No se hubiera entendido mi visita a Nueva York en esas fechas y perderme el Black Friday, si quería escudriñar como viajero curioso en el conocimiento de la metrópoli. Para ello, una visita de campo a almacenes como Saks o Macy’s, o a un shopping malls. Entre Nueva York y Nueva Yersey, como en otras rutas, proliferan como setas. Da igual al que vayas, son todos iguales. El elegido se llamaba Mall Jersey Garden’, donde se reunían grandes marcas, franquicias, juguetería, restauración, joyería, náutica, decoración, electrónica, perfumería… en un espectáculo comercial en estado puro. El acceso: miles de coches dibujando colas serpenteantes, kilométricas, ocupando dos y tres carriles, de todas clases, modelos y tamaños. Era el Black Friday, el gran día, nadie podía perderse la gran fiesta en aquel enorme complejo construido expresamente para consumir lo necesario, y lo que no.

Limpio, amplio, ampuloso, de grandes espacios: largos, anchos y altos. Los nuevos bazares del siglo XXI, que nada tienen que ver con los de una calle de Bagdad, El Cairo o Marraquech, salvo que tienen la misma finalidad: vender y comprar. Estos, en la calle, en una relación directa comprador-vendedor; los otros, impersonales, diseñados para atrapar, no por la persuasión que ofrecen las excelencias del producto, sino mediante el impacto neurológico de una estrategia diseñada para manipular los sentidos y las emociones. La vista, el oído, el tacto, el olfato y hasta el gusto atacados para generar una necesidad que acaso nunca tuvimos.

En el Mall Jersey Garden, compuesto de grandes espacios interiores, mastodónticas escaleras y una descomunal plaza central, desde el mirador corrido de la planta superior, las personas se apreciaban como hormigas que supieran a qué agujero-tienda entrar o a qué cola interminable agregarse. La paciencia no tenida para otras cosas, aquí afloraba como un valor que esperaba recompensa. Pantalones, camisas, camisetas, cinturones, sudaderas, chaquetas, jersey, zapatillas, faldas, blusas…, objetivos deseados. Solo había que esperar, tener aguante, para tocar decenas de prendas, acercarlas al cuerpo, comprobar la talla o el color más favorecedor. Centenares de piezas de ropa amontonada, acumulada en estanterías, caída al suelo, u ordenada sobre anaqueles. Infinidad en perchas, aguardando la mano generosa para tocarla, desplegarla, desearla. El espectáculo: una escena sembrada de caos.

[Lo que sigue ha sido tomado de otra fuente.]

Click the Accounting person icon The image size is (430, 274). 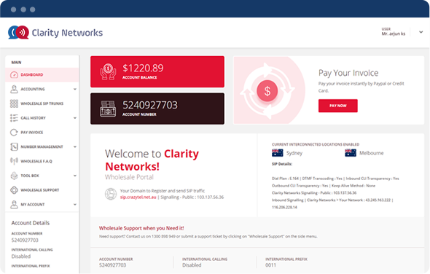[14, 89]
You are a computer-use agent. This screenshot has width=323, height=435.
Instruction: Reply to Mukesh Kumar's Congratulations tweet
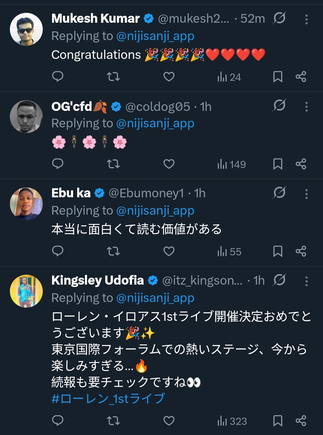pos(58,77)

En la puerta de una tienda de ropa vaquera, gentes de edades variadas aguardaban media hora, una hora, para acceder al interior. En ella las ofertas llegaban al sesenta por ciento. Merecía la pena el sacrificio, a decir de la sonrisa exhibida al palparla. Fuera, en un gran cartel, rezaba: 60 % off everything. Al lado, varios chicos haciendo un receso en la aventura del día, agolpados junto a grandes maletas y bolsas, extraían de sus mochilas refrescos y sándwich. Había que reponer fuerzas. Sus rostros denotaban alegría, intercambiaban comentarios e ilusión por lo depositado en las maletas y por lo que aún les esperaba.

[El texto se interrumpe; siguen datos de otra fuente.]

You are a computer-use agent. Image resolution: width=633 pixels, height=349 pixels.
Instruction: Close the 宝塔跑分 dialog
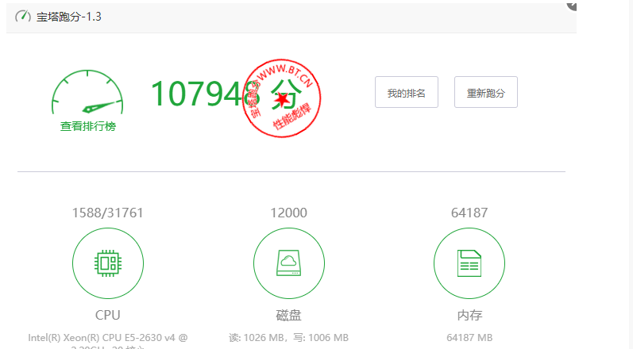[x=571, y=4]
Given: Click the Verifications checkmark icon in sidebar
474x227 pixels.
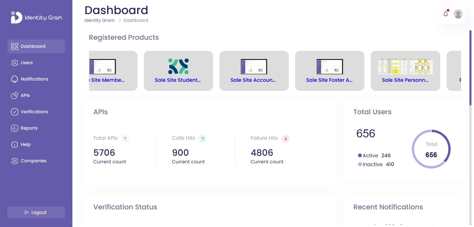Looking at the screenshot, I should pyautogui.click(x=15, y=112).
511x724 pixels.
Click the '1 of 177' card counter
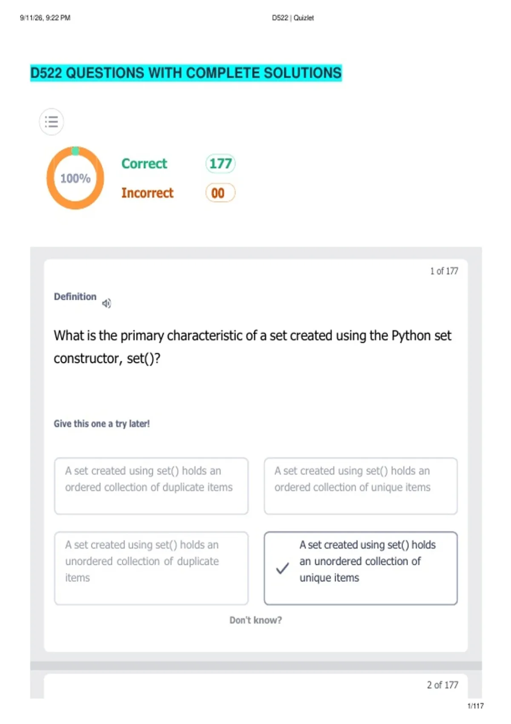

Era mi rostro el que reflejaba cansancio y hastío. Más de cuatro horas, acaso cinco, dentro de aquel enorme templo del mercadeo más soez y descarado, con humanos convertidos en piezas de un gran juego. Tomaba notas como observador participante. Me veía ridículo, sin interés alguno en comprar, pero atrapado en un aquelarre dominado por muchos machos cabríos de la magia tecnologizada, aferrada igualmente a la superstición y al delirio.

Jóvenes y mayores con el deseo intacto de atrapar lo que les hiciera sentirse bien: esa ropa que modelará su imagen, la estética para presentarse ante los demás, producto no de un ejercicio de libertad sino de mimetismo con los modelos o estereotipos sugeridos, cuando no impuestos. Entendido todo desde mi óptica: un insulto a mis convicciones, contrarias a dejarse atrapar por lo insustancial y lo superfluo. Debo estar viejo.

Abajo, en la plaza central, el rumor no cesaba. La gente caminaba en todas direcciones, como si practicaran un juego para reconocerse. Mis fuerzas se agotaban. La mirada, agostada. Era noche cuando salimos del Mall Jersey Garden. Como podríamos estar saliendo del Nevada Shopping.